* [Work instruction] What is needed is an exact copy of every entry below.

* [Records to use]
----------

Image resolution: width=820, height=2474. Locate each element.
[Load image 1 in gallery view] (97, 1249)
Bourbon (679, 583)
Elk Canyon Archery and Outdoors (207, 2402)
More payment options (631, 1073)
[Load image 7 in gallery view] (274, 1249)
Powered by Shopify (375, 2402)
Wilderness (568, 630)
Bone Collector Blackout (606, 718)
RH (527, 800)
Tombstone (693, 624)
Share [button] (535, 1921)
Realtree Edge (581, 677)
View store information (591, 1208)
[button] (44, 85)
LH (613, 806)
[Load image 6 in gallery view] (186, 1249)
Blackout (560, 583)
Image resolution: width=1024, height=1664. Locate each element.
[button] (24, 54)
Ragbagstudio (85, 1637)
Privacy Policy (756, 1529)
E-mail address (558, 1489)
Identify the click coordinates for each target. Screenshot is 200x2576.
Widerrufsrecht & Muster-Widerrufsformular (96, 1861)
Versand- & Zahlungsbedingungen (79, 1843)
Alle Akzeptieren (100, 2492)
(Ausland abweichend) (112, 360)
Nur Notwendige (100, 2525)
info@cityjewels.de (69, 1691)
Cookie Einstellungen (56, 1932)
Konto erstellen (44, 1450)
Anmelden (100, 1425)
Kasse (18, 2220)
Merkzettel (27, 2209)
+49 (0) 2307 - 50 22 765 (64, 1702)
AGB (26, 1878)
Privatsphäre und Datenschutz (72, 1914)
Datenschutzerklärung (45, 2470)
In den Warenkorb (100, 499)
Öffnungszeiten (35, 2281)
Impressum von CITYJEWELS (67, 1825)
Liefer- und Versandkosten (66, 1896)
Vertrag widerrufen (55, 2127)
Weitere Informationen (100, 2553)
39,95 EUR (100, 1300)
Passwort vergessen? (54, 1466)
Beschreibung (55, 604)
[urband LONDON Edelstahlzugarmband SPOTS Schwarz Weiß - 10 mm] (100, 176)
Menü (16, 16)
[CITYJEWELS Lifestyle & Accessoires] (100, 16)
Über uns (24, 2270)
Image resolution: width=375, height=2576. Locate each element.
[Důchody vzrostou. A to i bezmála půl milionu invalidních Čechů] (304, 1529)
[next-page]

----------

* [Your response]
Image resolution: width=820, height=2474. Locate each element.
[Load image 1 in gallery view] (97, 1249)
Bourbon (679, 583)
Elk Canyon Archery and Outdoors (207, 2402)
More payment options (631, 1073)
[Load image 7 in gallery view] (274, 1249)
Powered by Shopify (375, 2402)
Wilderness (568, 630)
Bone Collector Blackout (606, 718)
RH (527, 800)
Tombstone (693, 624)
Share [button] (535, 1921)
Realtree Edge (581, 677)
View store information (591, 1208)
[button] (44, 85)
LH (613, 806)
[Load image 6 in gallery view] (186, 1249)
Blackout (560, 583)
Image resolution: width=1024, height=1664. Locate each element.
[button] (24, 54)
Ragbagstudio (85, 1637)
Privacy Policy (756, 1529)
E-mail address (558, 1489)
Identify the click coordinates for each target. Screenshot is 200x2576.
Widerrufsrecht & Muster-Widerrufsformular (96, 1861)
Versand- & Zahlungsbedingungen (79, 1843)
Alle Akzeptieren (100, 2492)
(Ausland abweichend) (112, 360)
Nur Notwendige (100, 2525)
info@cityjewels.de (69, 1691)
Cookie Einstellungen (56, 1932)
Konto erstellen (44, 1450)
Anmelden (100, 1425)
Kasse (18, 2220)
Merkzettel (27, 2209)
+49 (0) 2307 - 50 22 765 (64, 1702)
AGB (26, 1878)
Privatsphäre und Datenschutz (72, 1914)
Datenschutzerklärung (45, 2470)
In den Warenkorb (100, 499)
Öffnungszeiten (35, 2281)
Impressum von CITYJEWELS (67, 1825)
Liefer- und Versandkosten (66, 1896)
Vertrag widerrufen (55, 2127)
Weitere Informationen (100, 2553)
39,95 EUR (100, 1300)
Passwort vergessen? (54, 1466)
Beschreibung (55, 604)
[urband LONDON Edelstahlzugarmband SPOTS Schwarz Weiß - 10 mm] (100, 176)
Menü (16, 16)
[CITYJEWELS Lifestyle & Accessoires] (100, 16)
Über uns (24, 2270)
Image resolution: width=375, height=2576. Locate each element.
[Důchody vzrostou. A to i bezmála půl milionu invalidních Čechů] (304, 1529)
[next-page]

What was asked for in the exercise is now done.